Retype every entry below without altering anything.

Records shown:
────────────────────────────────────────
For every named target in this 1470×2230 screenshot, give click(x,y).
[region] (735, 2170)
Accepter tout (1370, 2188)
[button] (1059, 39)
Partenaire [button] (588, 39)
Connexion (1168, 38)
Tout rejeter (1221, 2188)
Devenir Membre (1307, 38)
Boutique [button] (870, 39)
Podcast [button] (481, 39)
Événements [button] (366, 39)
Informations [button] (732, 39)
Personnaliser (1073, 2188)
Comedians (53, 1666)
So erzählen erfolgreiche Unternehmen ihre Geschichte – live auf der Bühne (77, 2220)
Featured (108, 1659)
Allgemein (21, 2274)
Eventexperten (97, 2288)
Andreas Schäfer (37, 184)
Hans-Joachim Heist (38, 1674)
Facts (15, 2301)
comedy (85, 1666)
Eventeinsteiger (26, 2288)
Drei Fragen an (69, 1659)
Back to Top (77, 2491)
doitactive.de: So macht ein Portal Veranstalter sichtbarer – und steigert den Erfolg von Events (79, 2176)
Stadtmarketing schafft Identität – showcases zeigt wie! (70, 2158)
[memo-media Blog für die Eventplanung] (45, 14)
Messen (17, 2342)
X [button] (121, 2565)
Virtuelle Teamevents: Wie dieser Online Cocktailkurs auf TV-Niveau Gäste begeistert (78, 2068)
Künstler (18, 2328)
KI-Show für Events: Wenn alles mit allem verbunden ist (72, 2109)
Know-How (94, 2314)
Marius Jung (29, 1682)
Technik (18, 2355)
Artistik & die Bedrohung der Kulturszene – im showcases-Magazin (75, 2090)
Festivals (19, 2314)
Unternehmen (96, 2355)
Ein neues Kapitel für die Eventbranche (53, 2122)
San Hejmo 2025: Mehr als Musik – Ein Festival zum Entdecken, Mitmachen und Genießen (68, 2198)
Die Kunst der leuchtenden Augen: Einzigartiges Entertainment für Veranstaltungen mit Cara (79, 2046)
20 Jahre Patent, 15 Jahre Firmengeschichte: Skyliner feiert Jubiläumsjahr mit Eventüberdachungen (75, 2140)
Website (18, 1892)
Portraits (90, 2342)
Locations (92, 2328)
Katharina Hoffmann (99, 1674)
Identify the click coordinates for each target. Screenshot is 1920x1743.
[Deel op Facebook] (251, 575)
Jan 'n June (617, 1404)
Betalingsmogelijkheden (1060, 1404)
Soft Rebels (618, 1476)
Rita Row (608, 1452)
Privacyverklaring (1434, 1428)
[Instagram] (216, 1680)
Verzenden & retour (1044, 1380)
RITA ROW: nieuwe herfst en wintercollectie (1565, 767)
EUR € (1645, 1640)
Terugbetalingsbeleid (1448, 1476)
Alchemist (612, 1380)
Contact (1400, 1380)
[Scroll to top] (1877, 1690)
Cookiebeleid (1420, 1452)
────────────────────────────────────────
Completed task:
For every named target in this 1470×2230 screenshot, give click(x,y).
[region] (735, 2170)
Accepter tout (1370, 2188)
[button] (1059, 39)
Partenaire [button] (588, 39)
Connexion (1168, 38)
Tout rejeter (1221, 2188)
Devenir Membre (1307, 38)
Boutique [button] (870, 39)
Podcast [button] (481, 39)
Événements [button] (366, 39)
Informations [button] (732, 39)
Personnaliser (1073, 2188)
Comedians (53, 1666)
So erzählen erfolgreiche Unternehmen ihre Geschichte – live auf der Bühne (77, 2220)
Featured (108, 1659)
Allgemein (21, 2274)
Eventexperten (97, 2288)
Andreas Schäfer (37, 184)
Hans-Joachim Heist (38, 1674)
Facts (15, 2301)
comedy (85, 1666)
Eventeinsteiger (26, 2288)
Drei Fragen an (69, 1659)
Back to Top (77, 2491)
doitactive.de: So macht ein Portal Veranstalter sichtbarer – und steigert den Erfolg von Events (79, 2176)
Stadtmarketing schafft Identität – showcases zeigt wie! (70, 2158)
[memo-media Blog für die Eventplanung] (45, 14)
Messen (17, 2342)
X [button] (121, 2565)
Virtuelle Teamevents: Wie dieser Online Cocktailkurs auf TV-Niveau Gäste begeistert (78, 2068)
Künstler (18, 2328)
KI-Show für Events: Wenn alles mit allem verbunden ist (72, 2109)
Know-How (94, 2314)
Marius Jung (29, 1682)
Technik (18, 2355)
Artistik & die Bedrohung der Kulturszene – im showcases-Magazin (75, 2090)
Festivals (19, 2314)
Unternehmen (96, 2355)
Ein neues Kapitel für die Eventbranche (53, 2122)
San Hejmo 2025: Mehr als Musik – Ein Festival zum Entdecken, Mitmachen und Genießen (68, 2198)
Die Kunst der leuchtenden Augen: Einzigartiges Entertainment für Veranstaltungen mit Cara (79, 2046)
20 Jahre Patent, 15 Jahre Firmengeschichte: Skyliner feiert Jubiläumsjahr mit Eventüberdachungen (75, 2140)
Website (18, 1892)
Portraits (90, 2342)
Locations (92, 2328)
Katharina Hoffmann (99, 1674)
Identify the click coordinates for each target. Screenshot is 1920x1743.
[Deel op Facebook] (251, 575)
Jan 'n June (617, 1404)
Betalingsmogelijkheden (1060, 1404)
Soft Rebels (618, 1476)
Rita Row (608, 1452)
Privacyverklaring (1434, 1428)
[Instagram] (216, 1680)
Verzenden & retour (1044, 1380)
RITA ROW: nieuwe herfst en wintercollectie (1565, 767)
EUR € (1645, 1640)
Terugbetalingsbeleid (1448, 1476)
Alchemist (612, 1380)
Contact (1400, 1380)
[Scroll to top] (1877, 1690)
Cookiebeleid (1420, 1452)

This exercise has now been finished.